A tool I needed to stop hammering our COD2 gameserver with StatusResponse UDP packets.
The gameserver gets hammered constantly by hundreds of players each second, because they use so-called 'game managers' like HLSW or All Seeing Eye. Programs like this often send hundreds of UDP requests to get the server status - map, gametype and playerlist. That alone would be OK, but they keep refreshing the lists like every 10 seconds! Imagine a thousand of users choosing where to connect. Or even worse, those who left the tool open and leave the computer physically.

Naturally, our slow network line or weak CPU didn't manage to work it out without problems. The game lagged.
So my aim was to differentiate between gameplay packets and those of HLSW-like tools. It wasn't easy, because the game uses the same UDP port for all communication. I needed to examine the content of packets somehow and filter out the bad guys.

For this to work, you need a linux kernel with IMQ and U32 support and appropriately patched IPtables.

.rar hammering-protect.rar Size: 741 bytes  Downloads: 536


The script I wrote sends all INPUT and OUTPUT game packets [UDP, 28960] to IMQ virtual device. Then TC's plugin U32 scans their content to match specific content. Actually the bad packets contain the words getstatus and statusResponse inside, so finding this was quite easy; maintaining the syntax U32 wanted to hear was a little tricky. Matched packets are redirected to a class, that we designated as shaped. All other packets must come through instantly to keep ping low and minimize lagging.

So now we have set up a shaper, that shapes packets from HLSW-like tools. And unforutnately also game's own serverstatus packets. We wanted to keep some data flowing, so users would see the server as online in the game menu. So we need to balance it.
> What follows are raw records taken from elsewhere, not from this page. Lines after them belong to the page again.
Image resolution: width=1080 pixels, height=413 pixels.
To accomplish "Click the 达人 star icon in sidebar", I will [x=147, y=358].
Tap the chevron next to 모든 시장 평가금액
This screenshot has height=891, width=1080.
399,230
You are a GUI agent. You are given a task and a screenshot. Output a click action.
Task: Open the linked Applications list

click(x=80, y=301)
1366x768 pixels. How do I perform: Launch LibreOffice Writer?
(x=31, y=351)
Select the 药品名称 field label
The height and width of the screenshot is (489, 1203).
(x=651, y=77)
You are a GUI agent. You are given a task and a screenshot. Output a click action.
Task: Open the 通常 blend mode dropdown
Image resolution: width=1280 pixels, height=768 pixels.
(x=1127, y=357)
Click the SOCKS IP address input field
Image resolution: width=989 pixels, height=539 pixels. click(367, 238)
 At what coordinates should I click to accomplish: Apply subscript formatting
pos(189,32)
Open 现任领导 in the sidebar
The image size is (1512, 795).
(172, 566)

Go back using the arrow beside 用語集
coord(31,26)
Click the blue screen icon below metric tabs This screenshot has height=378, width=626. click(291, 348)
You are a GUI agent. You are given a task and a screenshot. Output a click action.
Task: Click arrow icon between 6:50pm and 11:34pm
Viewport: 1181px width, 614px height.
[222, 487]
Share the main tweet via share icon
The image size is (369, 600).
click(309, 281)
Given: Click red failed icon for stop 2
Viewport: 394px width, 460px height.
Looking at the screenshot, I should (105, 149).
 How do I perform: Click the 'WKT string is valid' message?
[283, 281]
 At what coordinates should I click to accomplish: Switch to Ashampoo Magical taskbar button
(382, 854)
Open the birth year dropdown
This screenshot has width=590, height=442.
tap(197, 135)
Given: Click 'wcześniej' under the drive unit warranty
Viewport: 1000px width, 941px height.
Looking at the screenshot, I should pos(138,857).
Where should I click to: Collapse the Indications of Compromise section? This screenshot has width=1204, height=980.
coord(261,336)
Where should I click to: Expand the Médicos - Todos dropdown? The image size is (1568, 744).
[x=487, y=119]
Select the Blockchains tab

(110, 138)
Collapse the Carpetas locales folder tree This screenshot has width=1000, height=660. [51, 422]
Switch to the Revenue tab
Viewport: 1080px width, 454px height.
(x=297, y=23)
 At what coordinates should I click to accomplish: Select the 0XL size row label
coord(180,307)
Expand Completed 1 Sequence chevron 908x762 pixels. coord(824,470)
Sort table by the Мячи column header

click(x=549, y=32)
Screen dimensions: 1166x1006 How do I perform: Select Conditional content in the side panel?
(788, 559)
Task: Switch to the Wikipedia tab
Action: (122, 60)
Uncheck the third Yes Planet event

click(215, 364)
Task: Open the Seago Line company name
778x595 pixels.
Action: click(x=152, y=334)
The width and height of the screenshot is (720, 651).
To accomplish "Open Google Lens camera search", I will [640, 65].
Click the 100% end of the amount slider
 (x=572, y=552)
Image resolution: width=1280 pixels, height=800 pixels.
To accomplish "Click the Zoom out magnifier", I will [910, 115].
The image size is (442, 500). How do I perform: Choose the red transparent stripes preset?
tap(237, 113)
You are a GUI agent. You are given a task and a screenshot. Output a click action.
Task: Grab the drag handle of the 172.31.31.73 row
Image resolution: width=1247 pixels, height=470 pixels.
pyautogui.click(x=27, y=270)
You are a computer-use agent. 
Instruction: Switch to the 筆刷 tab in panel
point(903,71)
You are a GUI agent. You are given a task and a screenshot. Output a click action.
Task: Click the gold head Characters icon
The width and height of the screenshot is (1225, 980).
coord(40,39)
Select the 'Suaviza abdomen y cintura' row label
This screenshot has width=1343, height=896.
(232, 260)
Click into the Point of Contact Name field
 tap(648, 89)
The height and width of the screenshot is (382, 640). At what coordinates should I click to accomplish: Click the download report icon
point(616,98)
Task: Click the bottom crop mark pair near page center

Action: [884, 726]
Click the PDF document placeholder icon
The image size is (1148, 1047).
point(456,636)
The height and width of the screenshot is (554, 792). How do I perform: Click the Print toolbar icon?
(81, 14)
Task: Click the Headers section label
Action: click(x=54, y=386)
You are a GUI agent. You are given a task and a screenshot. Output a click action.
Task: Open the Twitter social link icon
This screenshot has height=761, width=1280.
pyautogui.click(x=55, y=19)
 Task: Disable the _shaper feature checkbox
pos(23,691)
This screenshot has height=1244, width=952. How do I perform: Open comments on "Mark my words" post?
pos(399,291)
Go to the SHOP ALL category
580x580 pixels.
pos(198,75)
My first try was to shape it 3/3 kbit/s [down/up]. It seemed successful, becaused the game lagged no more. Another day no players came. I began to think people actually are dependant on those tools, as I saw them thinking the server was offline or that they were banned. They had no idea how to connect to the game, except using HLSW-like tools. Some I've told "use the game menu --> favorites", but the server was more empty each day.
So I raised the limits to 20/20. There still are some lags, but it sure is more playable than without it.

Now that I think of it, the Upload should be large and we should only limit Download a lot because of UDP 'deliver now or never' behaviour.
At the time of writing this, I'm testing 10/50 on Kafemlynek.